- [Activity 1]
Copy the Marsupial review, everything from "Derek White, Marsupial: Our" down to "loosely identified narrator.", swapping "collage art" for "pencil sketches".
- [Activity 2]
According to the Marsupial review, what city does Stu follow his brother to?

- [Source extract]
···
Derek White, Marsupial: Our Mother for the Time Being

Publisher: Calamari Press
2008, 200 pages, paperback, $18

the adage “don’t judge a book by its cover” holds true in the case of Derek White’s recent novel Marsupial: Our Mother for the Time Being. Although, looking at the cover’s multi-medium clash of art and text, I venture to say that you get a good indication of what is inside. Like the cover, Marsupial juxtaposes storylines, dictionary definitions, script excerpts and collage art. All of the book’s jumbled text and imagery are bundled together through a loosely identified narrator.

“Stu,” the narrator for Marsupial, is simple enough. He’s a young Southern boy who follows his brother, an actor, to Paris in order to do stand-in work on a low-budget sci-fi B-movie about characters addicted to “bug juice.” While staying with his brother, Stu develops an obsession with his brother’s live-in girlfriend. Mix into this meta-novel a series of dream sequences, mild shifts in point-of-view, and an ongoing paranoia from the narrator and you get a sense of the Marsupial reading experience.
···
- [Supplied records]
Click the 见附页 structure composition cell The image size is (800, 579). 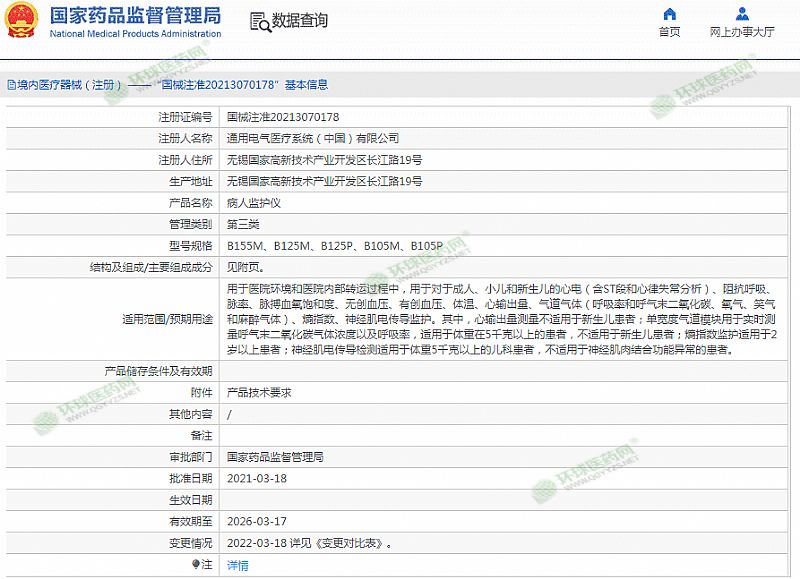click(246, 267)
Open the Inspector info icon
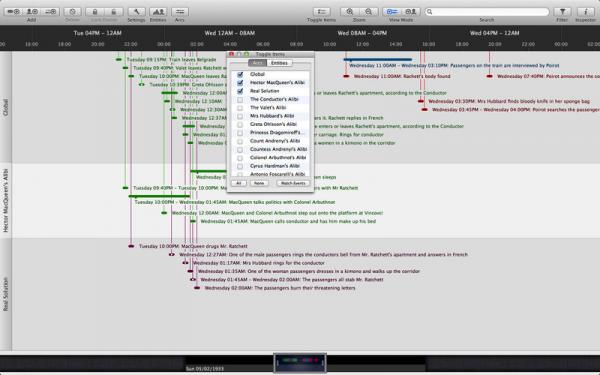The height and width of the screenshot is (375, 600). [586, 12]
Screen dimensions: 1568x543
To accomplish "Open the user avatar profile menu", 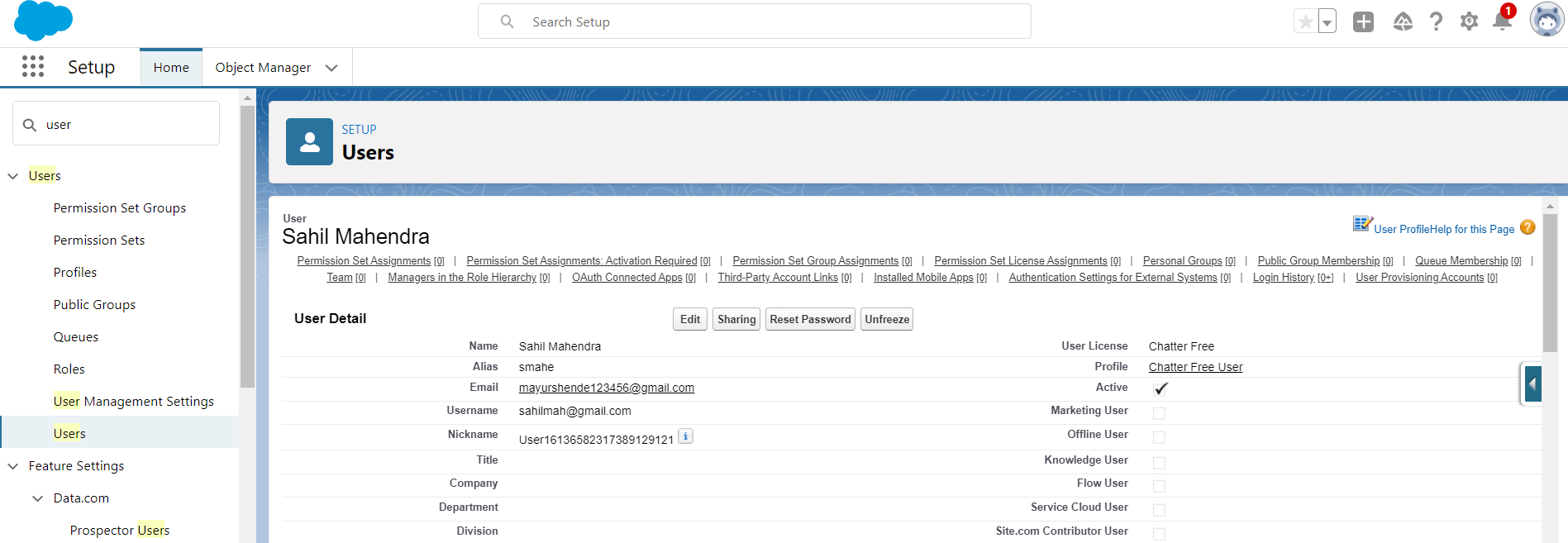I will click(x=1547, y=20).
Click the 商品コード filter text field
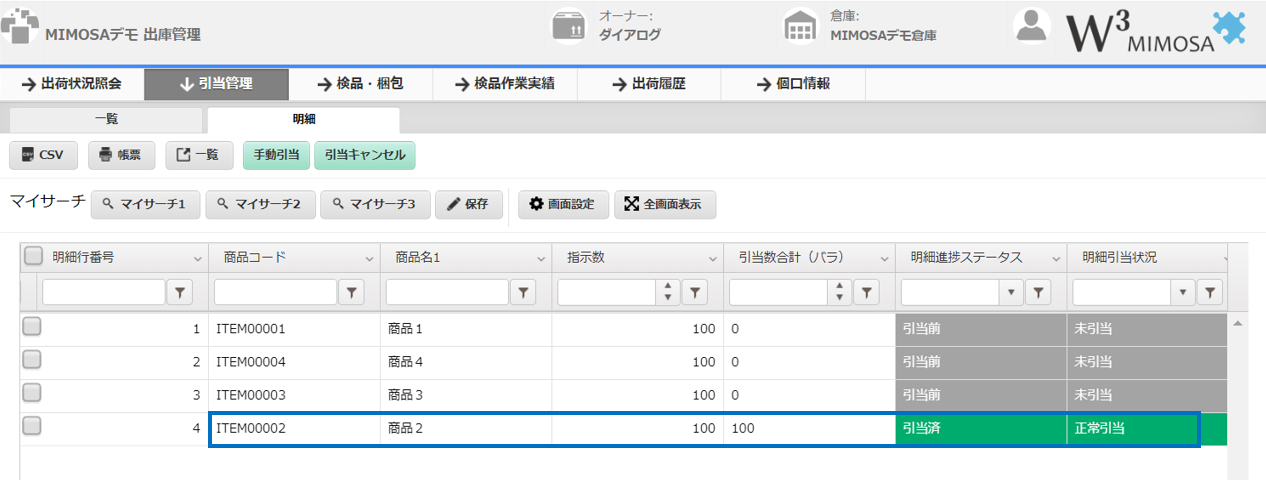The height and width of the screenshot is (480, 1266). [275, 292]
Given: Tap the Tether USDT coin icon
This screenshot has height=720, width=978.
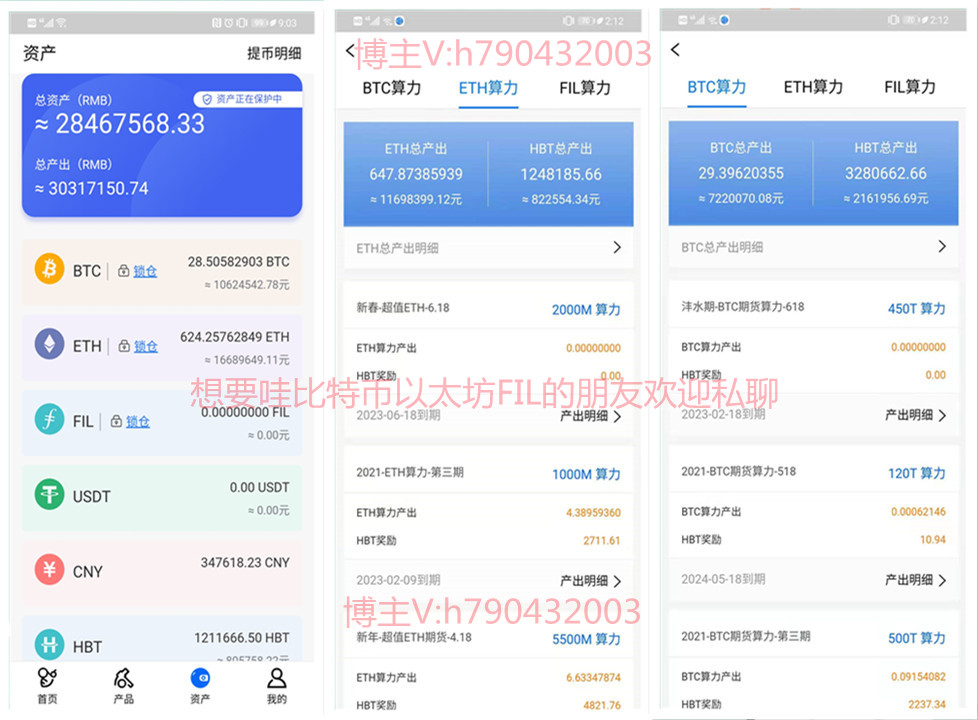Looking at the screenshot, I should pos(49,495).
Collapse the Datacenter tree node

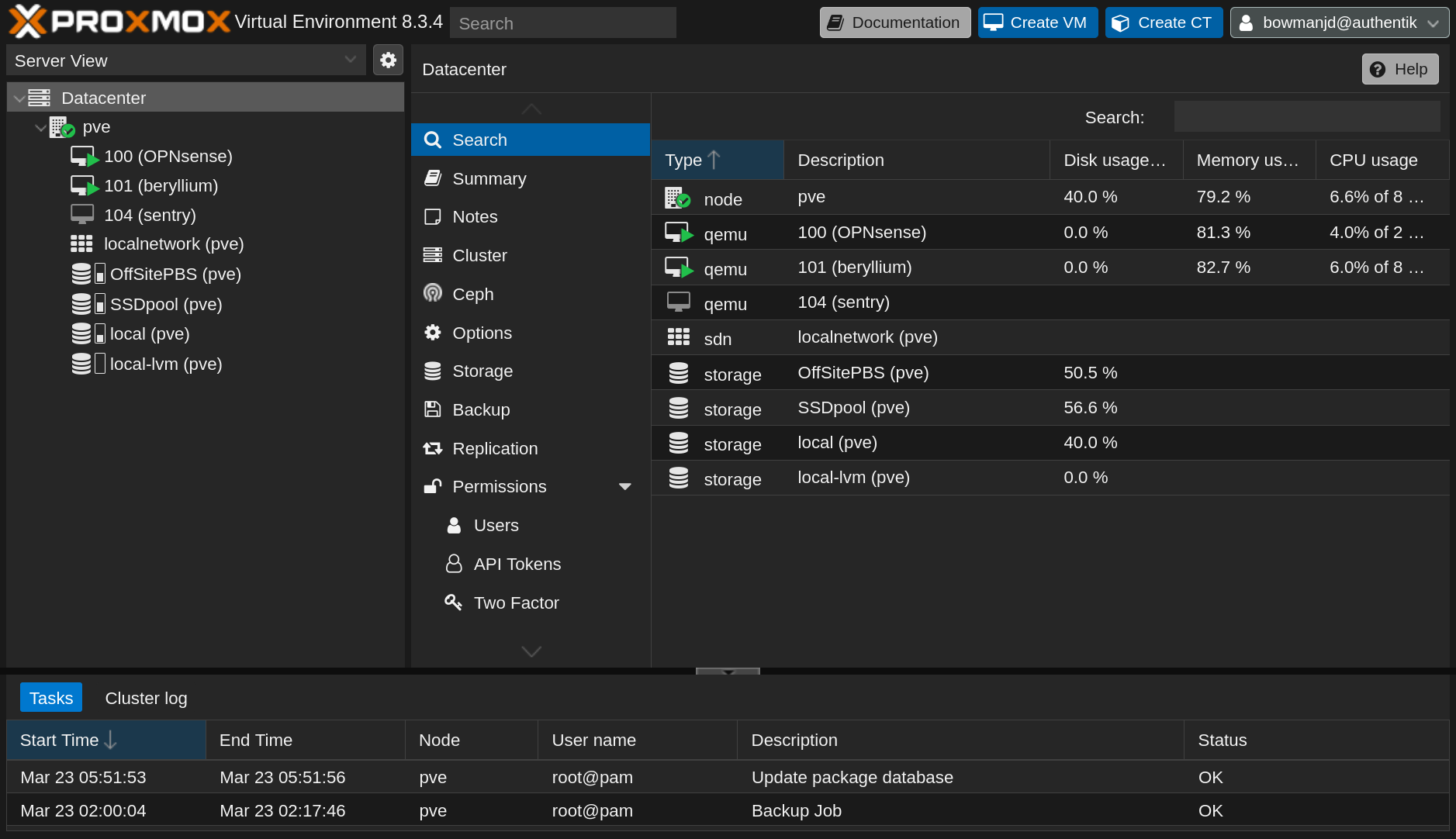click(x=19, y=98)
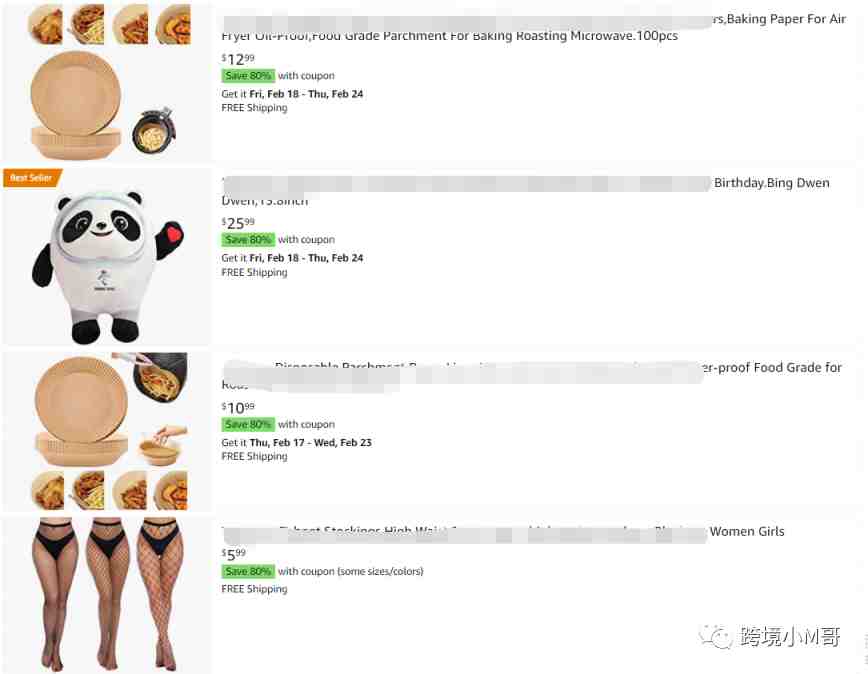The width and height of the screenshot is (868, 674).
Task: Click the $5.99 stockings price
Action: (234, 554)
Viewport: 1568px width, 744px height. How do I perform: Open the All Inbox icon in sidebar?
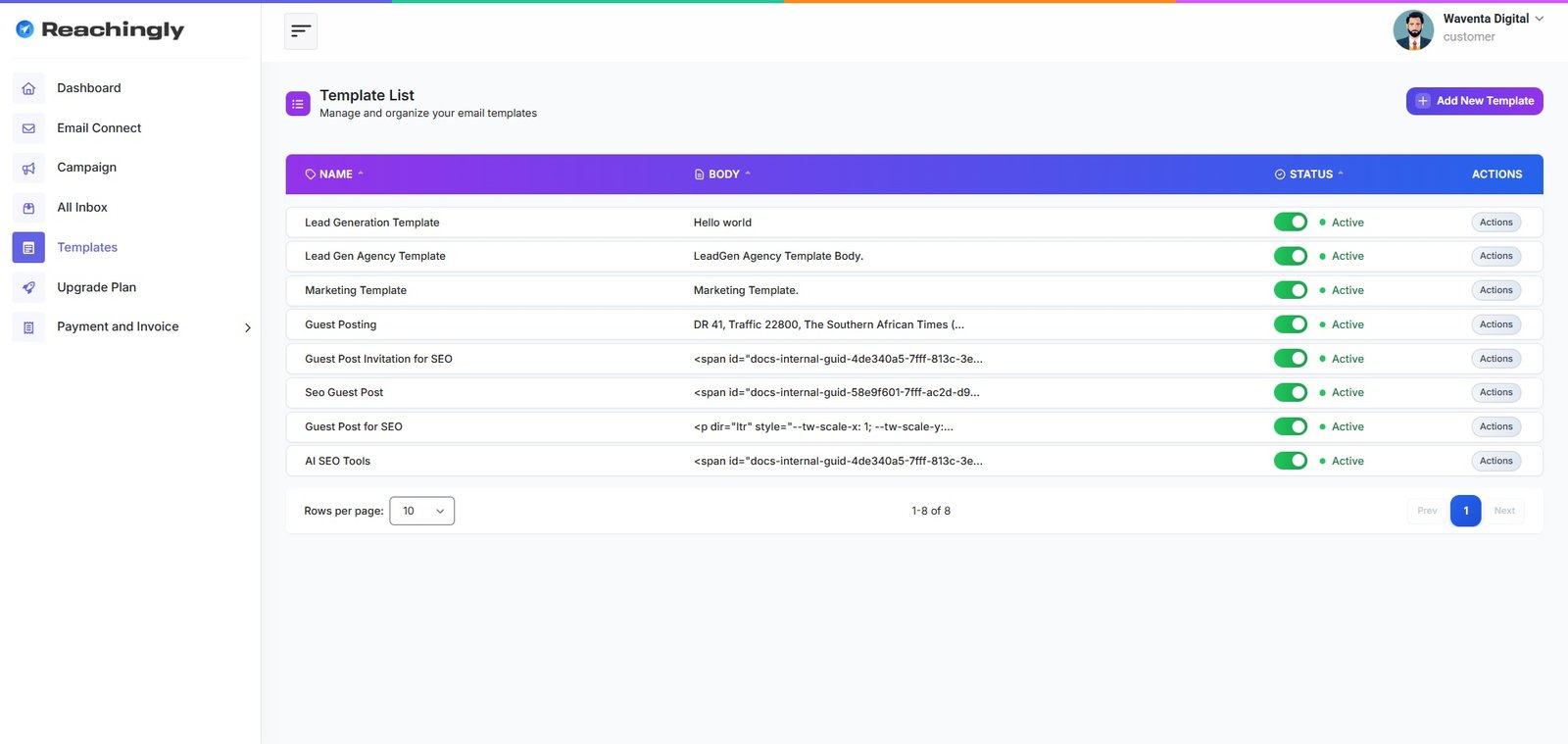click(x=28, y=208)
···
- [Exercise response 1]
Derek White, Marsupial: Our Mother for the Time Being

Publisher: Calamari Press
2008, 200 pages, paperback, $18

the adage “don’t judge a book by its cover” holds true in the case of Derek White’s recent novel Marsupial: Our Mother for the Time Being. Although, looking at the cover’s multi-medium clash of art and text, I venture to say that you get a good indication of what is inside. Like the cover, Marsupial juxtaposes storylines, dictionary definitions, script excerpts and pencil sketches. All of the book’s jumbled text and imagery are bundled together through a loosely identified narrator.

- [Exercise response 2]
Paris